The University of Massachusetts Dartmouth research, entitled 2012 Inc 500 Social Media Settles In reveals that Inc 500 companies continue to blog at greater rates than their Fortune 500 peers. In 2012, 44% of the Inc 500 had a corporate blog, an increase of 7% from 2011. By contrast,  28% of the Fortune 500 had a blog in 2012. While this is an increase of 5% from 2011, the Fortune 500’s blogging rate still lags that of the Inc 500. 

Statistical tests run on adoption of blogging by industry revealed significant differences. Companies focused on software or advertising, marketing and media were most likely to blog. By contrast, government services firms were least likely to blog. It’s important to note that in 2010, there was an increase in the number of companies classified as government services due to changed policies. As a result, this changed mix of companies caused the overall percentage of the Inc 500 blogging rate to decline.

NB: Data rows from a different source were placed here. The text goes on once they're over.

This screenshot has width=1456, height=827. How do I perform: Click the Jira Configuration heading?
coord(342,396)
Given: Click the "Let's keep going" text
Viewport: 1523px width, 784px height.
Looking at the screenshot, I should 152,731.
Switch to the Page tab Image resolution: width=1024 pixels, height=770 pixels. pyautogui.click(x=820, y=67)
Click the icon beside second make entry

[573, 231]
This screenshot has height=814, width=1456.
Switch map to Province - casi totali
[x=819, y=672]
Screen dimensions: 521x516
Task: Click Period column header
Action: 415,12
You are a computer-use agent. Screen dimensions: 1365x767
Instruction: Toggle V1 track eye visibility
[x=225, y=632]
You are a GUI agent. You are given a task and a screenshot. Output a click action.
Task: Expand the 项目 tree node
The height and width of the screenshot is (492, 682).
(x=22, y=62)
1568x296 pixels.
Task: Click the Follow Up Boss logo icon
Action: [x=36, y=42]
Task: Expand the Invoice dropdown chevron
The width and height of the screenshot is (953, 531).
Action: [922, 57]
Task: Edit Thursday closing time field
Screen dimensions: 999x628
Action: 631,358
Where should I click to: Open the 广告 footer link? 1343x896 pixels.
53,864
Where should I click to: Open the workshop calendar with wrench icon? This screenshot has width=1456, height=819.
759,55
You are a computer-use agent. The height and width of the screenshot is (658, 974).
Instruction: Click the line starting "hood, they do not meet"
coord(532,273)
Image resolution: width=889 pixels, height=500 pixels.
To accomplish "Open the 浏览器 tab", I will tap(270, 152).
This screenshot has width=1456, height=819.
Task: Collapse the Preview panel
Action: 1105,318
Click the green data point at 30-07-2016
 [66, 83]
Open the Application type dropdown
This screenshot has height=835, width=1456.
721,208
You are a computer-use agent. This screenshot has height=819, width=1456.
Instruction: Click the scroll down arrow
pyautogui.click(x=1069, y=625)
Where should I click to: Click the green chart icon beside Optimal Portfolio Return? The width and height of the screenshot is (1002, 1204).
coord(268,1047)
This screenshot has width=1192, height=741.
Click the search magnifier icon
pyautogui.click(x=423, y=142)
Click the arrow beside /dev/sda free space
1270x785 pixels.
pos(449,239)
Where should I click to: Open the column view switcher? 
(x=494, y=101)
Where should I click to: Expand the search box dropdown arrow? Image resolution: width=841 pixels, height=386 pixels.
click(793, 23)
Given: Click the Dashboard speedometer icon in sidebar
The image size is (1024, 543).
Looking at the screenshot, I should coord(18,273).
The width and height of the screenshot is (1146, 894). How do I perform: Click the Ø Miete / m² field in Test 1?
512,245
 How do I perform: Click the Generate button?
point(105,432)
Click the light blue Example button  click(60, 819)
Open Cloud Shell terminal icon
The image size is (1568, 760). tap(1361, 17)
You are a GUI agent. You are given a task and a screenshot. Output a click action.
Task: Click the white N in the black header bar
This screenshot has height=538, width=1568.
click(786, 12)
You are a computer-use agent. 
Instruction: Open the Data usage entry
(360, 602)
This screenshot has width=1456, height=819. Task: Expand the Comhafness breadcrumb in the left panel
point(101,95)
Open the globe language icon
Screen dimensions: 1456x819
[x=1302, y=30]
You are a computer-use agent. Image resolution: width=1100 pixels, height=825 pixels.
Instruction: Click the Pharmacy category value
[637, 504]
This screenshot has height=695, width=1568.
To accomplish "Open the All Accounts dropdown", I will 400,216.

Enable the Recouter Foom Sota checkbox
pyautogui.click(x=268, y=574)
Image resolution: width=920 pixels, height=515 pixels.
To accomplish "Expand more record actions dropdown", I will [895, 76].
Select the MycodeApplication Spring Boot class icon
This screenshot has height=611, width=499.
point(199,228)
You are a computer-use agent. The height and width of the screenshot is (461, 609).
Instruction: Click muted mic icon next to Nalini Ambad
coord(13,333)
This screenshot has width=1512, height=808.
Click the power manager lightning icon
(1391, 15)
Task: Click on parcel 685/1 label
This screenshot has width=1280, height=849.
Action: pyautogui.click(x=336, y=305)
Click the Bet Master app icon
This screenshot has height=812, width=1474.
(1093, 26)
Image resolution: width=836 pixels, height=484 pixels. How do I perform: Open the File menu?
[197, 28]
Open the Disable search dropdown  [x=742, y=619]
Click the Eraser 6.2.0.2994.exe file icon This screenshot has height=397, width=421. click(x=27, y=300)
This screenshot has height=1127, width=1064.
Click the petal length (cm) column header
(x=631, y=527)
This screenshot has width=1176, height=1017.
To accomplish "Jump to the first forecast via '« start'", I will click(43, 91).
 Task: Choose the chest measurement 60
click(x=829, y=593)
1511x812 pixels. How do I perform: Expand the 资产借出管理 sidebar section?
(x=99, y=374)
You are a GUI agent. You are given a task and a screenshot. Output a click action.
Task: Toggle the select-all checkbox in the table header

Furthermore, this University of Massachusetts Dartmouth research is directionally consistent with Hubspot’s 2012 State of Inbound Marketing that showed 59% of small and medium sized businesses viewed blogs as critical or important.

About two thirds of Inc 500 CEOs contribute content to their organization’s social media, especially blogs. The research data on the Inc 500 firms includes the use blogs since they are well suited for establishing thought leadership by company executives.

Why do smart small businesses use blogs more than established companies?

Smaller firms create and publish content that their target audience finds valuable on their blogs. Instead of being another corporate communication channel that’s someone’s responsibility that’s not integrated into the overall business plan, blogs are at the heart of small business’ content marketing because every piece of content must yield a return.

Seven tactics that unlock the power of your business blog.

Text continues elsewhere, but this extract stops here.